**Exercise instructions:** Below are some records. Write out the lines from the one containing "Given: Click the" to the last line, word for word, leaving out pictures.

**Records supplied:**
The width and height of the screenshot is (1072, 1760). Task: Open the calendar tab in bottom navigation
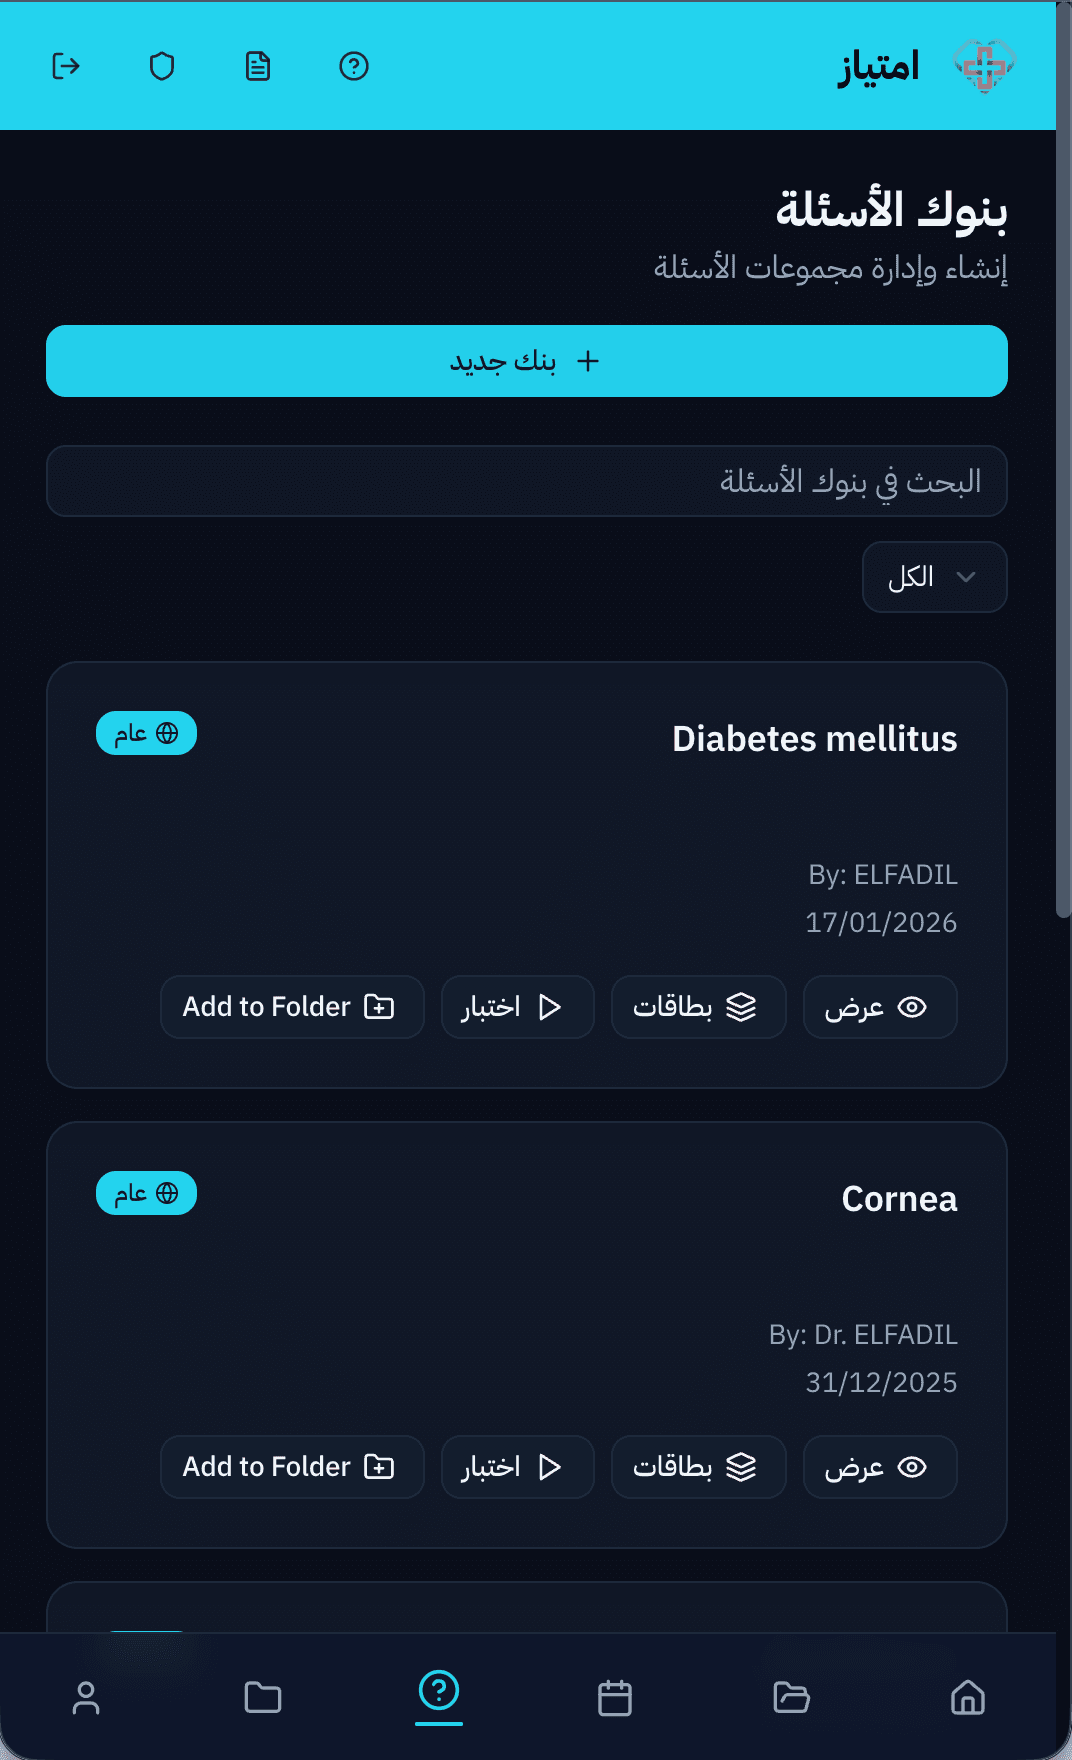(615, 1697)
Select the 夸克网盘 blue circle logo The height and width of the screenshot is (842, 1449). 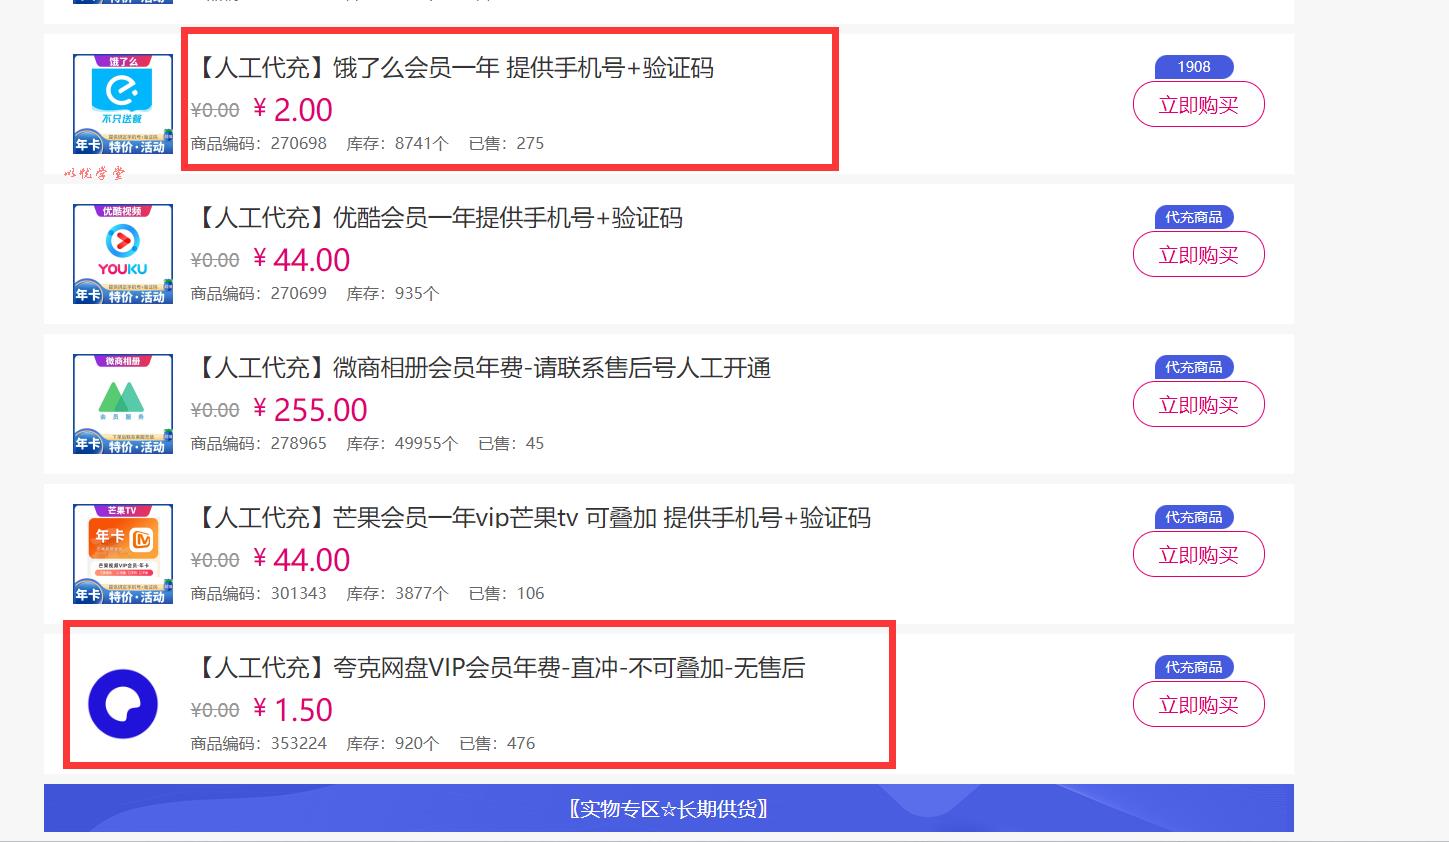123,704
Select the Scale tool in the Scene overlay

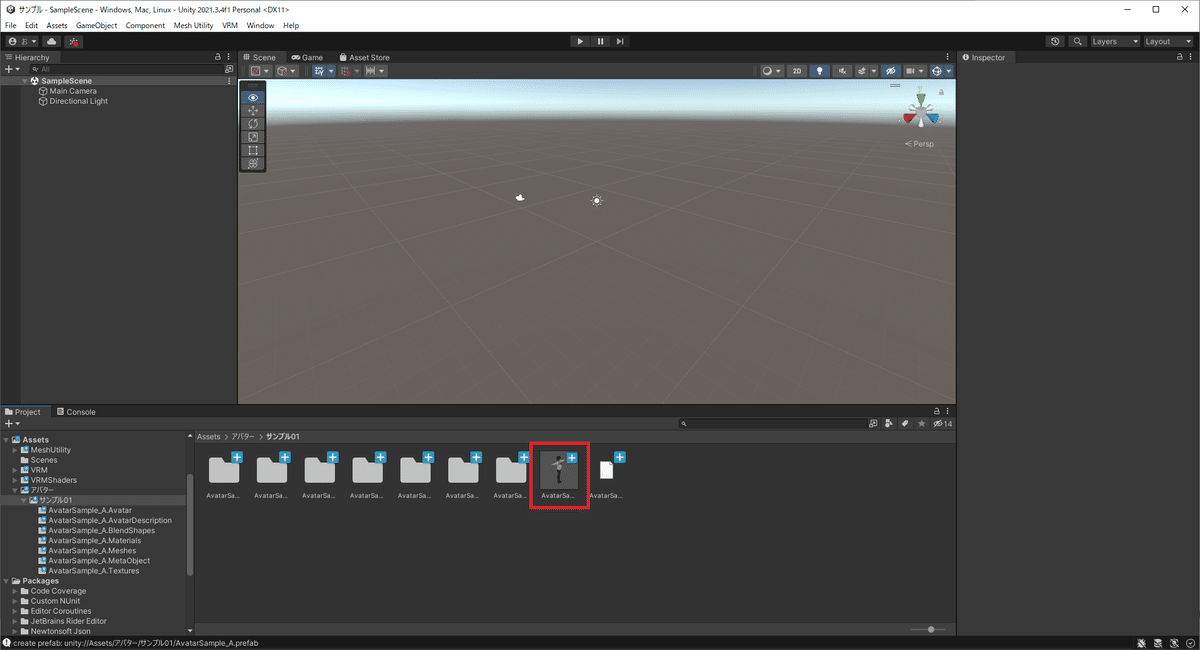coord(252,137)
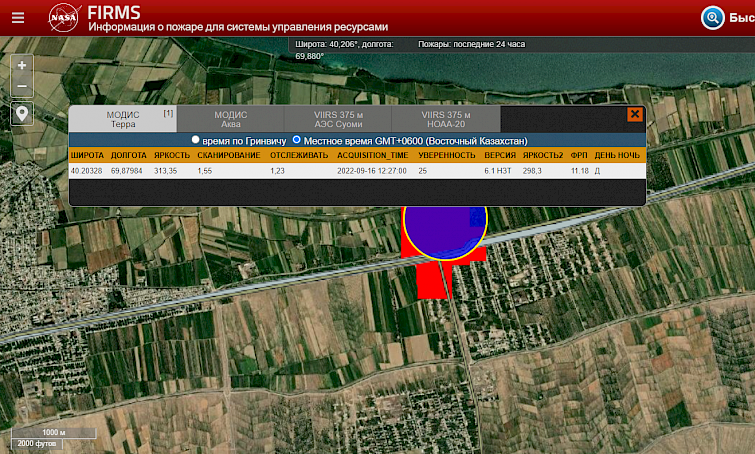
Task: Switch to the МОДИС Аква tab
Action: (231, 119)
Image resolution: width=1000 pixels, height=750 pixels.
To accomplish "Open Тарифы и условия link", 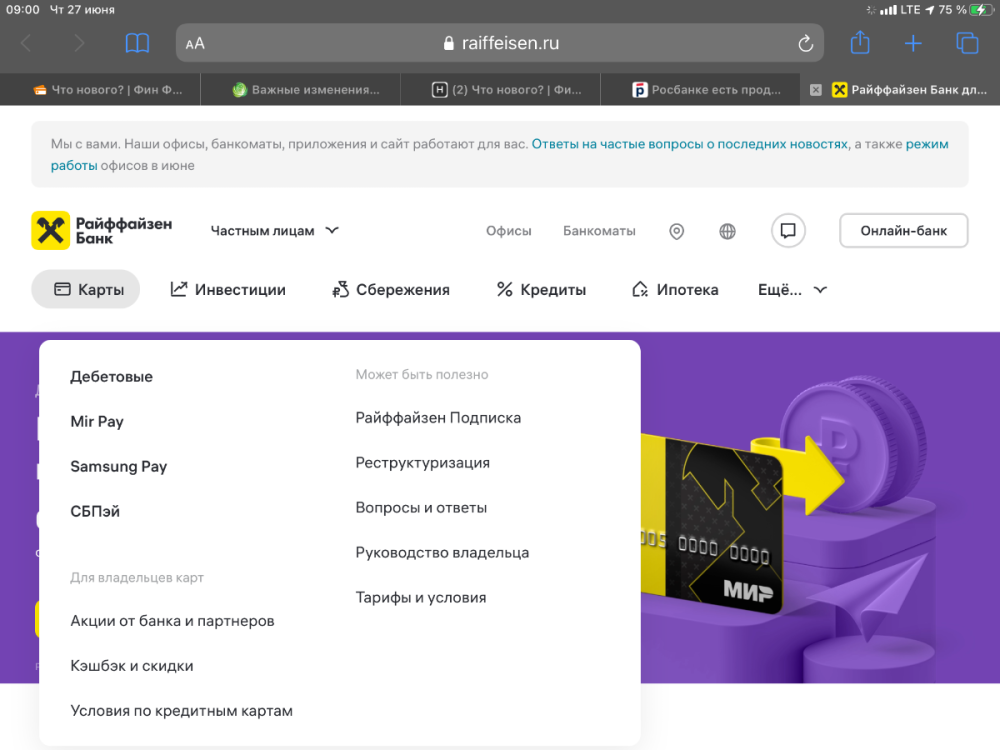I will click(421, 597).
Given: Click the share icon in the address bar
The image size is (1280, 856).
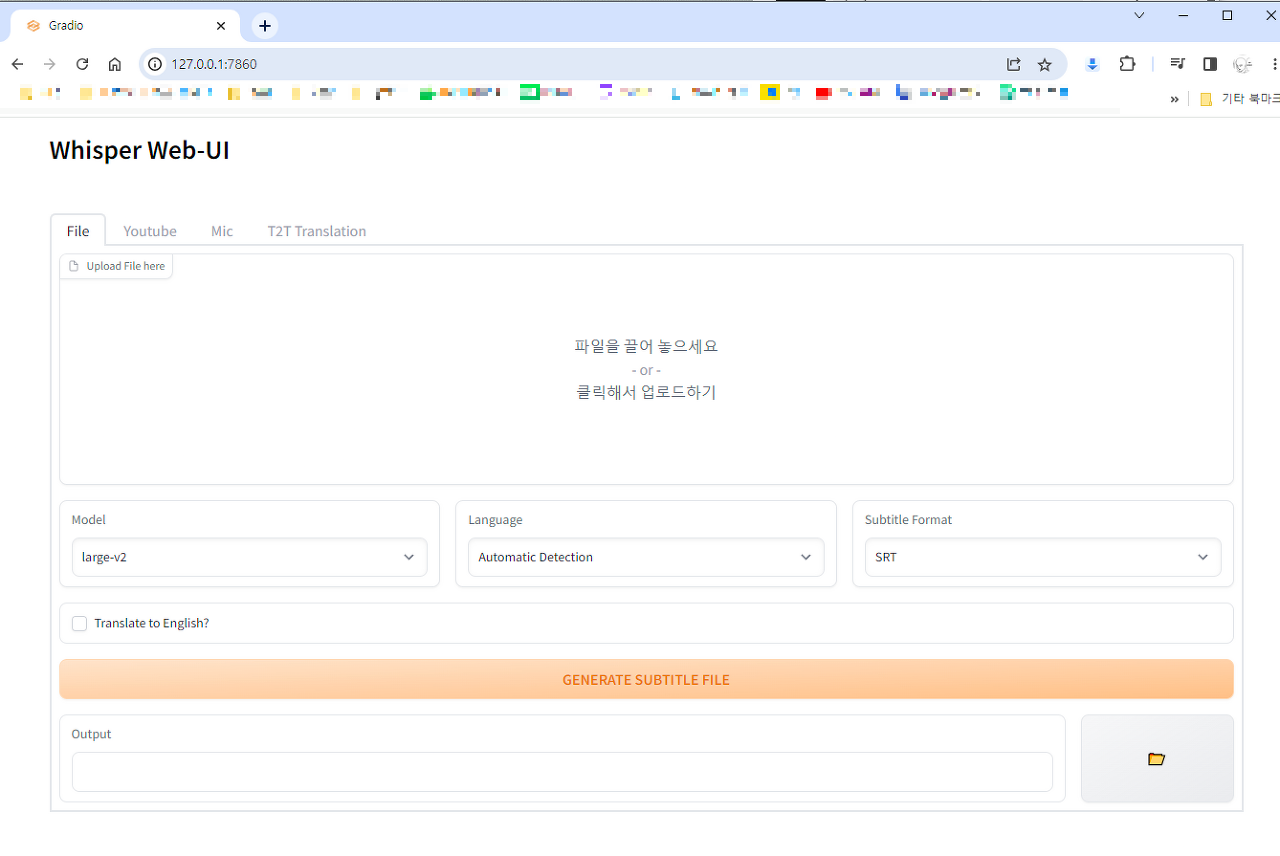Looking at the screenshot, I should [x=1013, y=63].
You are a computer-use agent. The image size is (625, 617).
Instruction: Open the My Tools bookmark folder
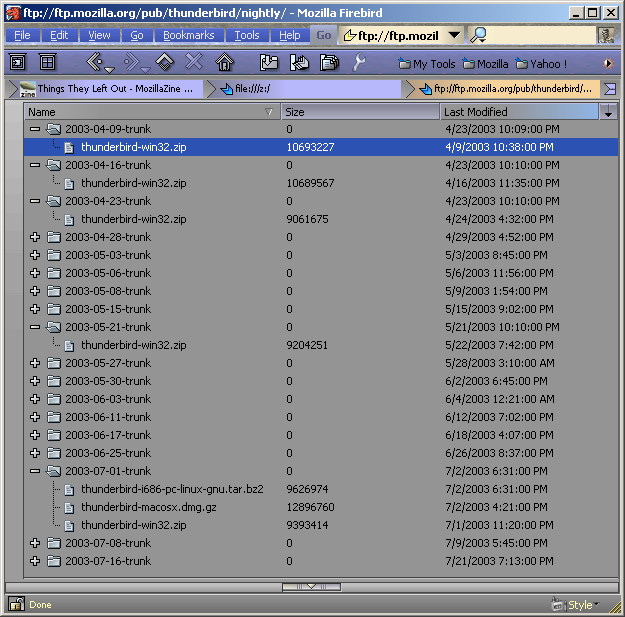pyautogui.click(x=427, y=64)
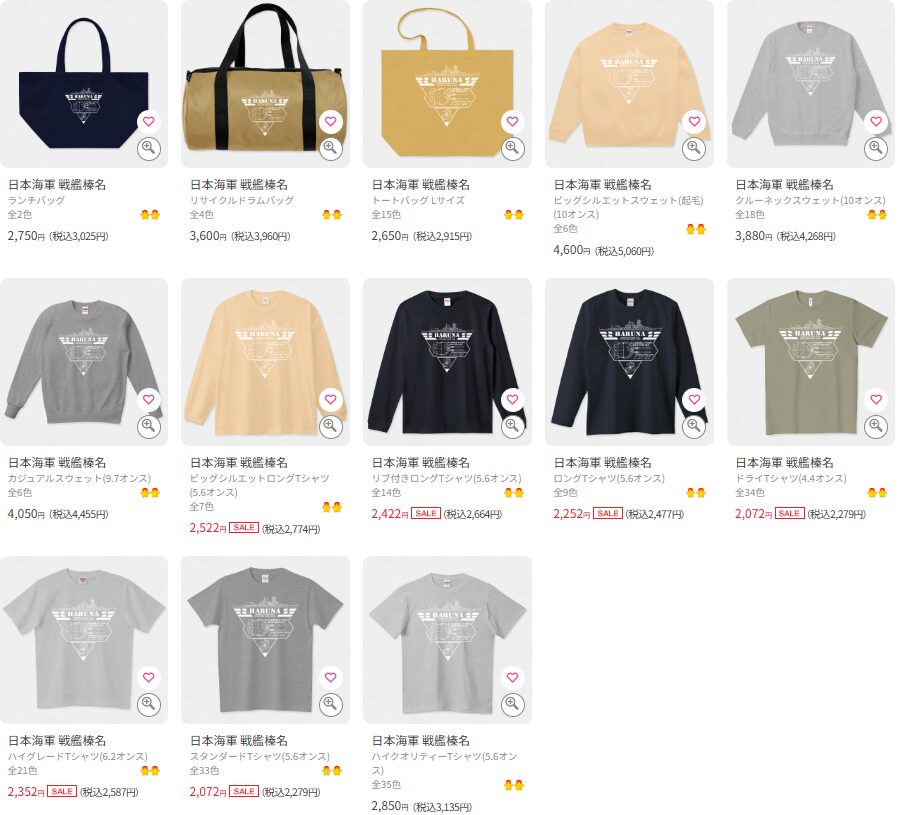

**Result:**
Given: Click the share icon in the address bar
The image size is (1280, 856).
Looking at the screenshot, I should [x=1013, y=63].
You are a computer-use agent. The image size is (625, 617).
Instruction: Open the My Tools bookmark folder
pyautogui.click(x=427, y=64)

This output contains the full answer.